Le 19 mai (il est mort le 19 mai 1303), Yves n’est fêté qu’en France – et la liturgie du dimanche le passe au deuxième plan… Et pourtant, il a une autre stature, il est le patron des juristes du monde entier. Un souvenir reste de Palestine, où se voient des enseignes murales en anglais, hébreu et arabe signalant le « Saint Yves Legal Center », fondé par le patriache Michel Sabbah en 1991.
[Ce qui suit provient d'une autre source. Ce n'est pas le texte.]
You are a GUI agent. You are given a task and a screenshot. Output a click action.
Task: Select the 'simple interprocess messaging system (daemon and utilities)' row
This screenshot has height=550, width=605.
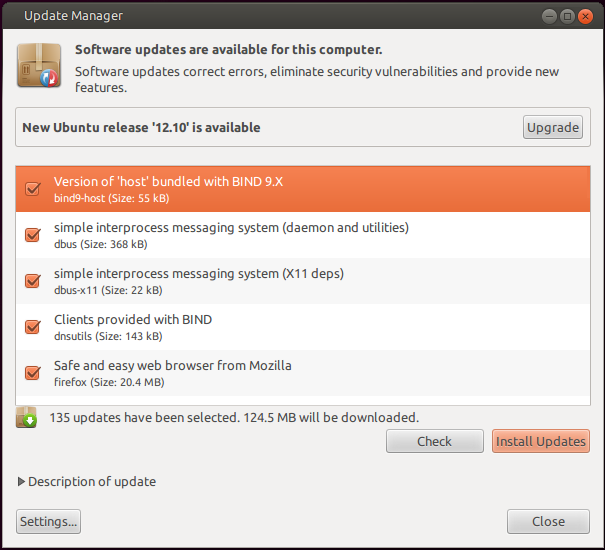tap(300, 235)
Fêter un saint, c’est toujours faire mémoire de quelque chose d’essentiel en nous, un reflet spécifique de Celui qui seul est saint. En saint Yves, c’est l’exigence de justice présente au coeur de l’homme, qui prend un visage, et ce visage de la justice est loin des caricatures et des dénis qui font le spectacle partout. L’exigence de justice est bien plus universelle que l’activité des tribunaux ; elle habite le plus intime du coeur de chacun dans ses relations avec l’argent, le pouvoir, la parole publique. Que ce soit vis-à-vis de la hiérarchie, des voisins, de la famille, l’exercice de la justice est exigeant, risqué, angoissant. Et autant l’activité de l’institution judiciaire a peu de louanges dans le public, autant la justice de chacun dans son comportement est un enjeu et un témoignage fondamental (à tout hasard aussi pour le personnel politique quant il se revendique chrétien…). Alors, que le Dieu de justice et l’intercession de Zant Erwan soutiennent dans leurs combats « les affamés de la justice ».
Yves Le Corre, diacre.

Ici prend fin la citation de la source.